物語みたいな、絵本みたいな、ゲームブックみたいな。画集『Michi』|著・装画=junaida

画集『Michi』

◆出版=福音館書店

◆著・装画=junaida

本の内容としての文字は、一切ありません。
そういった意味では、「画集」というカテゴライズで間違いないはずなのですが、記事のタイトルにも書いたように、物語のようでもあり絵本のようでもあり、ゲームブックのようでもあり、やはり最後に「画集だ」と思ってしまう、不思議ですてきな本です。
表紙にあるような、家や道や階段でできた「街」が、各ページのコンテンツです。
どうやら街にはコンセプトがあるようです。
西洋風の街。
大きな機関車をベースにした街。
本(文字通りのBOOK)でできた街。
巨大な樹木を中心にできた街。
重力のルールが異なる街。

赤い街、青い街、白い街。

ページをめくるごとに、不思議な街が姿を現し、これは何の街だろうと見るひとの手を止めさせます。
疑問はすぐに、わかりやすく丁寧な絵柄によって解決するのですが、次には細部に目を凝らしたくなります。
海中の街では少女がウミガメに乗り、雪山の街ではイエティのような生き物が山壁を登っているからです。
街のあちこちで、その街に住むひとの生活があり、出来事が起こっています。

それを覗いてみたくなります。

ある見開きの街と、ページを開いた次の見開きの街とは、きちんと「道」でつながっています。
もちろん街の中でも、道は途切れることなく続いていきます。
だから、つい指で道をなぞりたくなるのです。まるで、迷路が何ページも続く本を見るときのように、道を行ったり来たり。指がなぞる道の途中には、人々の生活があり、各々の街に特徴的なギミックがあります。それを眺めていると、子どもの頃こんな街に住んでみたかったんだよなあ・・・などと懐かしい気持ちが押し寄せてきます。

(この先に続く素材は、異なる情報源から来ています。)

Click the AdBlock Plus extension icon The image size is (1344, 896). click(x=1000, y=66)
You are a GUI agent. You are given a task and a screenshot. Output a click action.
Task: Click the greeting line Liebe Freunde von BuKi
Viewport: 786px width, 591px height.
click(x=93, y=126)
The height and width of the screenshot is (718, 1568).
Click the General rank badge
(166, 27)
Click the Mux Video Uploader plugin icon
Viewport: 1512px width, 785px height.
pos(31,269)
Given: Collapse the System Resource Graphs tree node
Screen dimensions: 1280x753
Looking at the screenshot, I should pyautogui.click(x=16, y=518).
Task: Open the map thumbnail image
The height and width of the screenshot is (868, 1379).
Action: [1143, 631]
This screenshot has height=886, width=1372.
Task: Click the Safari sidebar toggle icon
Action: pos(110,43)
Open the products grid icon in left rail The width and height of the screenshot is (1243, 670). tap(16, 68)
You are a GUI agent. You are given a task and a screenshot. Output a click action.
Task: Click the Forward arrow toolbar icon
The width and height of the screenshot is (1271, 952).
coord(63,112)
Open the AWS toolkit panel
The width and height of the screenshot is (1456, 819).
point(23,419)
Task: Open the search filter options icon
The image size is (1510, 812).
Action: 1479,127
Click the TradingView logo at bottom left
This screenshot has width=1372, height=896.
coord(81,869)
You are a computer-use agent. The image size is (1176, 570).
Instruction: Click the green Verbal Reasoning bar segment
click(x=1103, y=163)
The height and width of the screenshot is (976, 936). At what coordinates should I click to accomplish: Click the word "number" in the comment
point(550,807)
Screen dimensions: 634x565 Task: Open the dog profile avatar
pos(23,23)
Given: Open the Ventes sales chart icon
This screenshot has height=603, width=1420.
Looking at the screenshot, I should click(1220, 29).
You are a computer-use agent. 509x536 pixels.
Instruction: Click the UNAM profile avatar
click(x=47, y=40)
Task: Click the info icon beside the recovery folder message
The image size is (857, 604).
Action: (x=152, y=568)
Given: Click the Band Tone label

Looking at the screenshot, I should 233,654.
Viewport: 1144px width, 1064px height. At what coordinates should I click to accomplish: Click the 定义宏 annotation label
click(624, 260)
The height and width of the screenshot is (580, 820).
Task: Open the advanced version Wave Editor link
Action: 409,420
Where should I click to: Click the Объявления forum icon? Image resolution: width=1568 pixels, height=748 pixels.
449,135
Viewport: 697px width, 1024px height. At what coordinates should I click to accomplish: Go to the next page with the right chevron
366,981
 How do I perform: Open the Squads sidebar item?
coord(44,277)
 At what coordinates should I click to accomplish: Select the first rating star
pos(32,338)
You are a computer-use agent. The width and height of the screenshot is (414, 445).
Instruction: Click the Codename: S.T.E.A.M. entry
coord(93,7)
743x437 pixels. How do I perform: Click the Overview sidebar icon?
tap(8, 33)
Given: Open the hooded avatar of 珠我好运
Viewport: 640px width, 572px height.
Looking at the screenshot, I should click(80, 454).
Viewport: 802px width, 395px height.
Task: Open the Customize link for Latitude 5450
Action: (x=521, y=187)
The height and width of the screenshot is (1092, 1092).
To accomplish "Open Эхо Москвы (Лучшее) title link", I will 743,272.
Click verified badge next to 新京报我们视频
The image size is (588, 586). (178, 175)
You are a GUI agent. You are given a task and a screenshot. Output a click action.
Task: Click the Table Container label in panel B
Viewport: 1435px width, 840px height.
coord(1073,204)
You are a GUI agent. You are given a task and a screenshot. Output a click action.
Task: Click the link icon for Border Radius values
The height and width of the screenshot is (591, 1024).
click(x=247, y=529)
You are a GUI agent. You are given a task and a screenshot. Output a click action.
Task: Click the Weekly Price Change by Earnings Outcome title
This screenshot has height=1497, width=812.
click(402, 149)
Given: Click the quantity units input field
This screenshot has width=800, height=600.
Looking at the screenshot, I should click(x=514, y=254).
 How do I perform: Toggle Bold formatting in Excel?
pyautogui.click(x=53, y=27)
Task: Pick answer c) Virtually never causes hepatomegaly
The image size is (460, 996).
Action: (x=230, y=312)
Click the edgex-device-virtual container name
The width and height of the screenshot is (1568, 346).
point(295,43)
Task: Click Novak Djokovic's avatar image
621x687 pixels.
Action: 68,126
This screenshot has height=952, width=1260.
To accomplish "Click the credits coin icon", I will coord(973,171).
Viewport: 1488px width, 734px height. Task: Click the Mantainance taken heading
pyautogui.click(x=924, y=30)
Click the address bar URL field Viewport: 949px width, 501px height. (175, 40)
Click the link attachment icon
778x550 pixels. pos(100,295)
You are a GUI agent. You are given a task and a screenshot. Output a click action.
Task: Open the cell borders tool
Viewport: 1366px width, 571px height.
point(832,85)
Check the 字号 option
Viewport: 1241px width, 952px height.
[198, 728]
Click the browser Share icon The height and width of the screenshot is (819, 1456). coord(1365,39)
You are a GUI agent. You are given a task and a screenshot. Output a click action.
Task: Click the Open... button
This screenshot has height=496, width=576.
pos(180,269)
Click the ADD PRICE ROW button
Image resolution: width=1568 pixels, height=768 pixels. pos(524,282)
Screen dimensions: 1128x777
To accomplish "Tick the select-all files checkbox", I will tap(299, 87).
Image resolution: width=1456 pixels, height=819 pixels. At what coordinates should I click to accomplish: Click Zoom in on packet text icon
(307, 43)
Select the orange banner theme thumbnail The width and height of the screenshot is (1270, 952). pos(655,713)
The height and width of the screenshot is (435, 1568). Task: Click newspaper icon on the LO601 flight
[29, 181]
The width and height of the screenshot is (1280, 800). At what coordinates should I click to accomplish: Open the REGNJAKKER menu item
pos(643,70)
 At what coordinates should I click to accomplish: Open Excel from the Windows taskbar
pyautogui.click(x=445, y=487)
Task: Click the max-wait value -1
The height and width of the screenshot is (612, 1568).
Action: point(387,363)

ひとつひとつの街が、大変密度の濃い丁寧なイラストレーションであると同時に、人々や街そのものを楽しむ絵本であり、街の迷路や街に潜む何かを探す遊び場です。

そうして道中を楽しみながらページをめくっていくと、自分のたどってきた道が、実は物語だったことに気が付きます。新鮮でさわやかな驚きとともに、私たちは、本を逆さにめくることとなります。

街と、その細部、そして物語全体に宿る「未知」を、ぜひ手に取って味わってほしいなと思う一冊です。